═════ Record extracts ═════

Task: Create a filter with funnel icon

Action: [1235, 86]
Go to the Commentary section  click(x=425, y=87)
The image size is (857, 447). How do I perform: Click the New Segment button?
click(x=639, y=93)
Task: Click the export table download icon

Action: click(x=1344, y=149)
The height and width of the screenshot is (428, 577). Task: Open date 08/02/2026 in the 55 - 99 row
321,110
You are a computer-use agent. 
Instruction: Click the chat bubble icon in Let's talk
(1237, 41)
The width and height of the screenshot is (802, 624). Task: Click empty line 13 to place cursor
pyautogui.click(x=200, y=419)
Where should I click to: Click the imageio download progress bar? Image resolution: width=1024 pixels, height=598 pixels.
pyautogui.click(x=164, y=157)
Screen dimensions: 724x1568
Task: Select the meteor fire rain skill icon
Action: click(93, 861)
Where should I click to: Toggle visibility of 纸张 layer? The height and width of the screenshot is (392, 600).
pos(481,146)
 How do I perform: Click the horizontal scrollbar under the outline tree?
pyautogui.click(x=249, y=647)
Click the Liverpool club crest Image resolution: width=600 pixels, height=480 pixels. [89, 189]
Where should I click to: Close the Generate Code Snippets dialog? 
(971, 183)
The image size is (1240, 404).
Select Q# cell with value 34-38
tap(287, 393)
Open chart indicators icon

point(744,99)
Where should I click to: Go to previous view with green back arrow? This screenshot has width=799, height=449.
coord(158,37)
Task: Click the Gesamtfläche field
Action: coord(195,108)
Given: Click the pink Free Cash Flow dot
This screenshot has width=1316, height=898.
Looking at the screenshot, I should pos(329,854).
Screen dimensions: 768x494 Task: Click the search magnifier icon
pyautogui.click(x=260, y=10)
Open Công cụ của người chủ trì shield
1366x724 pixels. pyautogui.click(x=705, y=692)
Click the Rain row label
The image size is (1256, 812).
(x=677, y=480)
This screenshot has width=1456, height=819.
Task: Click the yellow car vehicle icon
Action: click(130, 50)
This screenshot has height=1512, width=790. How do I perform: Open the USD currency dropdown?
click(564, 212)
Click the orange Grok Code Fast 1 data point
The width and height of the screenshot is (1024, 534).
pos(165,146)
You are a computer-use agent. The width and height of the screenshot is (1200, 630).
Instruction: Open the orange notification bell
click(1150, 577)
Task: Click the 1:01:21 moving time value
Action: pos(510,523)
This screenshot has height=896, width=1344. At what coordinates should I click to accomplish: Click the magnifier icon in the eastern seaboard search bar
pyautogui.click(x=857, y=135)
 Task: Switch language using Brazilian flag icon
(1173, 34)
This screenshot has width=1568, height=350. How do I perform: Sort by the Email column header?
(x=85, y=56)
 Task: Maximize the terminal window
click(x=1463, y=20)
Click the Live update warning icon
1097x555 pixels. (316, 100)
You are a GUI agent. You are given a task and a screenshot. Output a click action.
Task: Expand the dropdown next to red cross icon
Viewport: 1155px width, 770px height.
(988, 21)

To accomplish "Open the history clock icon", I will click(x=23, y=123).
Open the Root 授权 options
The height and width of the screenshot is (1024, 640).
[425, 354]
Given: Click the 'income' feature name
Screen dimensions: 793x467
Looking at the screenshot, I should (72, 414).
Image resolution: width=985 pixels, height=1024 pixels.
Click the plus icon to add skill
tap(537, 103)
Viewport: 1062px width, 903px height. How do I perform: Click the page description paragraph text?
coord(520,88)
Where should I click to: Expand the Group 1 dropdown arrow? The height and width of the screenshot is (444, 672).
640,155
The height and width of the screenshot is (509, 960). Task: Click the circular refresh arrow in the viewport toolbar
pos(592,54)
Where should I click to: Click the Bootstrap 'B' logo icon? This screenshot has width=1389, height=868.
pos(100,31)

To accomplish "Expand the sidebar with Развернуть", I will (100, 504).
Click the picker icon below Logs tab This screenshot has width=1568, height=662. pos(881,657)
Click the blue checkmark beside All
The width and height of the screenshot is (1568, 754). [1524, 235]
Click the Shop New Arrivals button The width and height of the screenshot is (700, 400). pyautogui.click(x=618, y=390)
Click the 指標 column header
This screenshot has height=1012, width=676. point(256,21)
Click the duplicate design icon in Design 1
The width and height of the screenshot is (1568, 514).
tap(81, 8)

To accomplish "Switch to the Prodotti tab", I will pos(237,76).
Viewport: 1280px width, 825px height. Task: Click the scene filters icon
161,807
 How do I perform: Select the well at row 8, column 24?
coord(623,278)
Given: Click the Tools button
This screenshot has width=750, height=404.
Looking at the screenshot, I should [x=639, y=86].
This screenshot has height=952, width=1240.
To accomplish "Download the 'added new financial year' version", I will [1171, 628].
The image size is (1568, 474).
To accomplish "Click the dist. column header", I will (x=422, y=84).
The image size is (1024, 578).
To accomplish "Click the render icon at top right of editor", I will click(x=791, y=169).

═════

= Task instructions =
Using the records above, say how many lines contain the word "computer". Write the number alone.

= Solution for this problem =
2